What is required: Transcribe the records word for word. Leave every picture out.

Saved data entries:

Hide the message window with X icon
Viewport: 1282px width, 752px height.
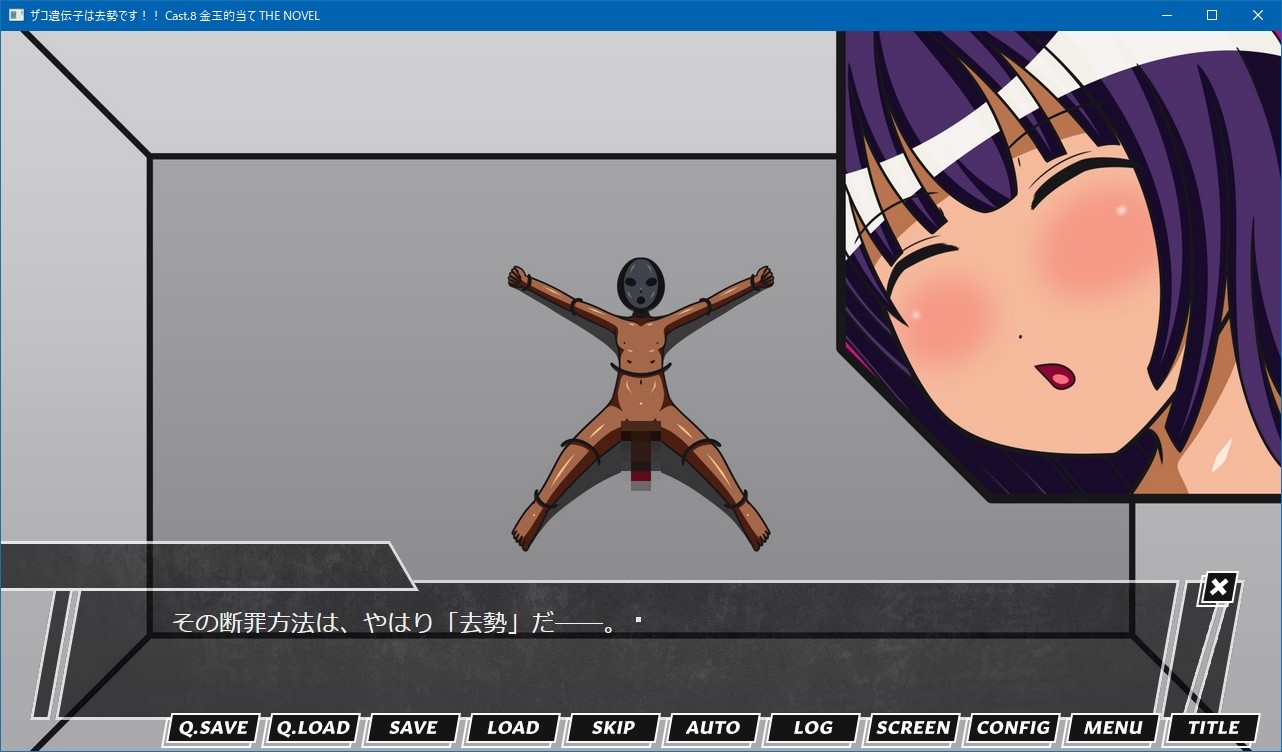[1218, 588]
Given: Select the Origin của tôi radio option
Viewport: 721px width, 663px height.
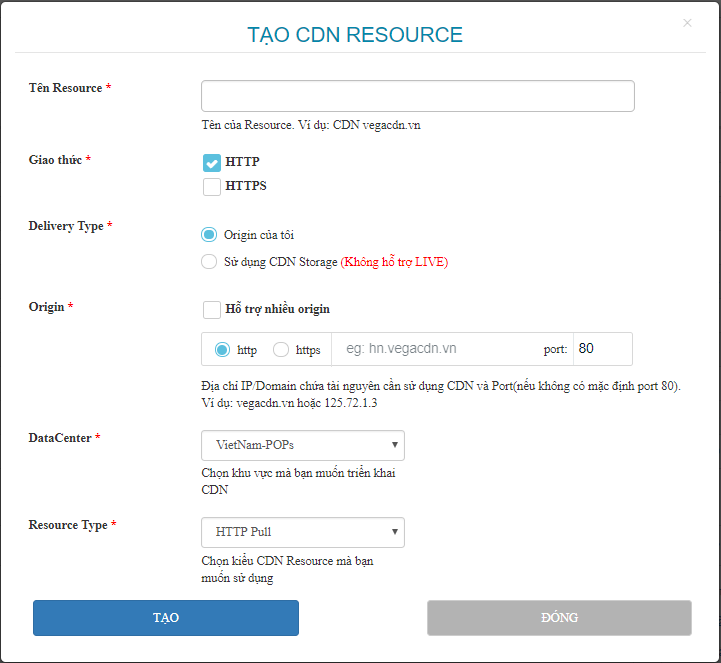Looking at the screenshot, I should coord(209,235).
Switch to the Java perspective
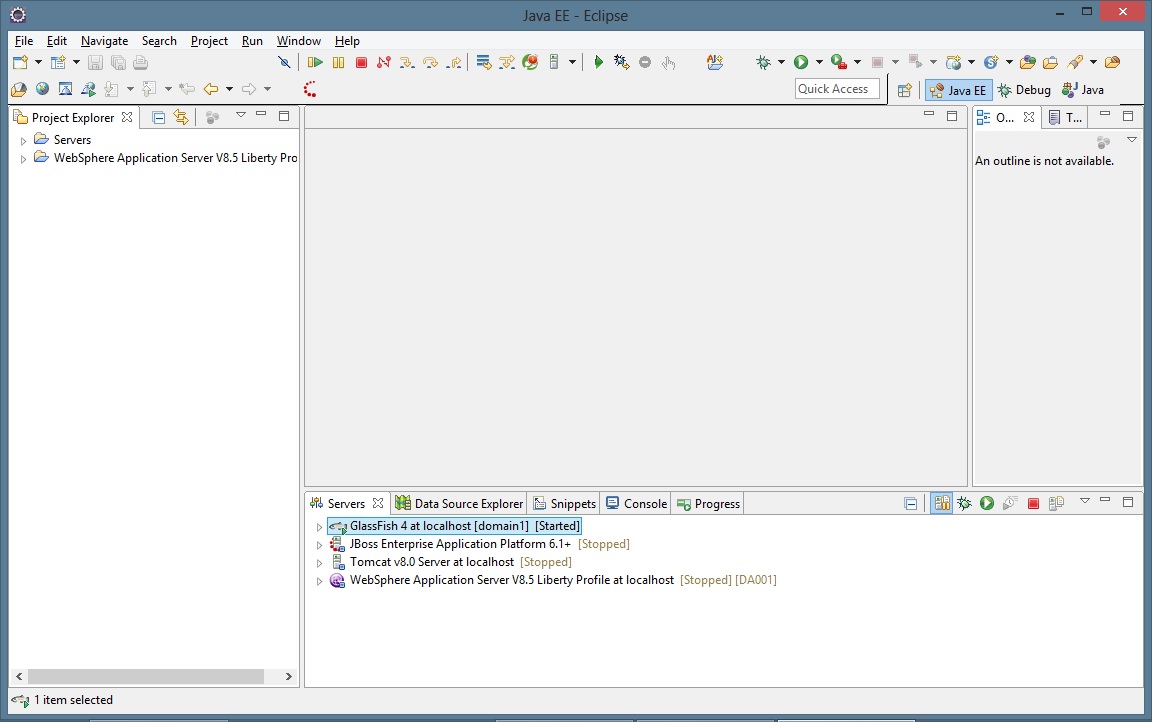1152x722 pixels. pos(1083,90)
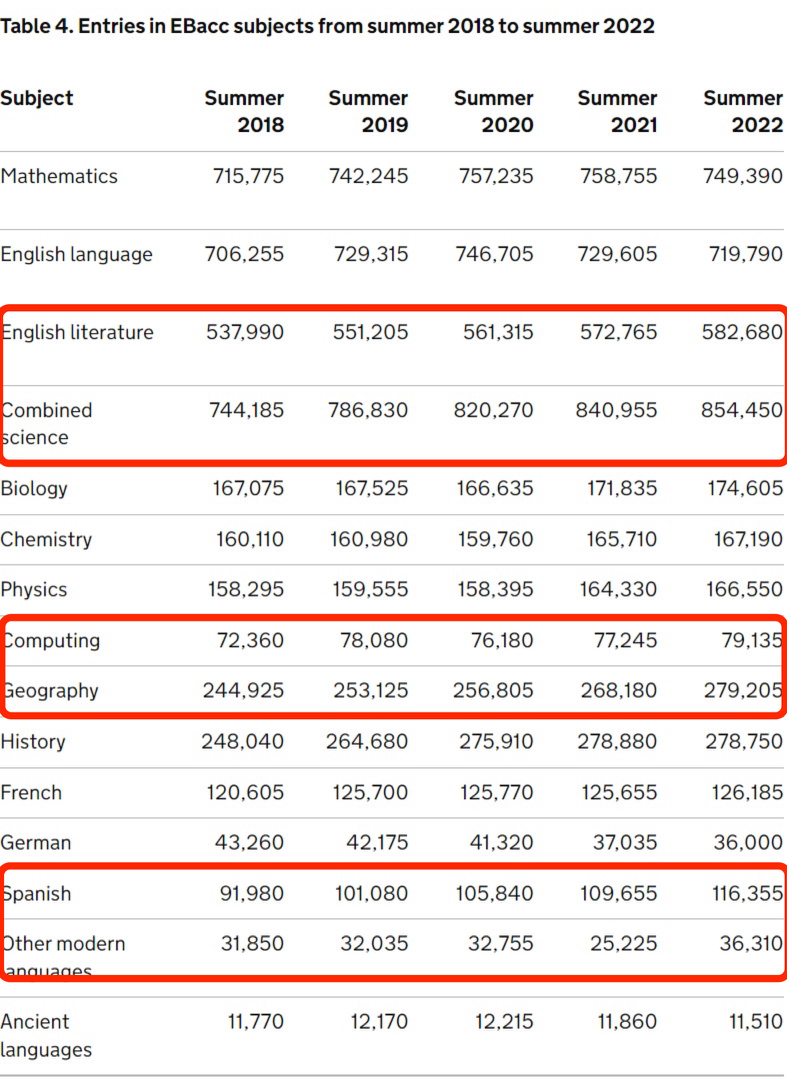Select the Spanish row label
The width and height of the screenshot is (787, 1080).
tap(37, 893)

Written answer:
Hide the message window with X icon
Viewport: 1282px width, 752px height.
[1218, 588]
Given: Select the Origin của tôi radio option
Viewport: 721px width, 663px height.
Looking at the screenshot, I should coord(209,235).
Switch to the Java perspective
1152x722 pixels. pos(1083,90)
Select the Spanish row label
The width and height of the screenshot is (787, 1080).
tap(37, 893)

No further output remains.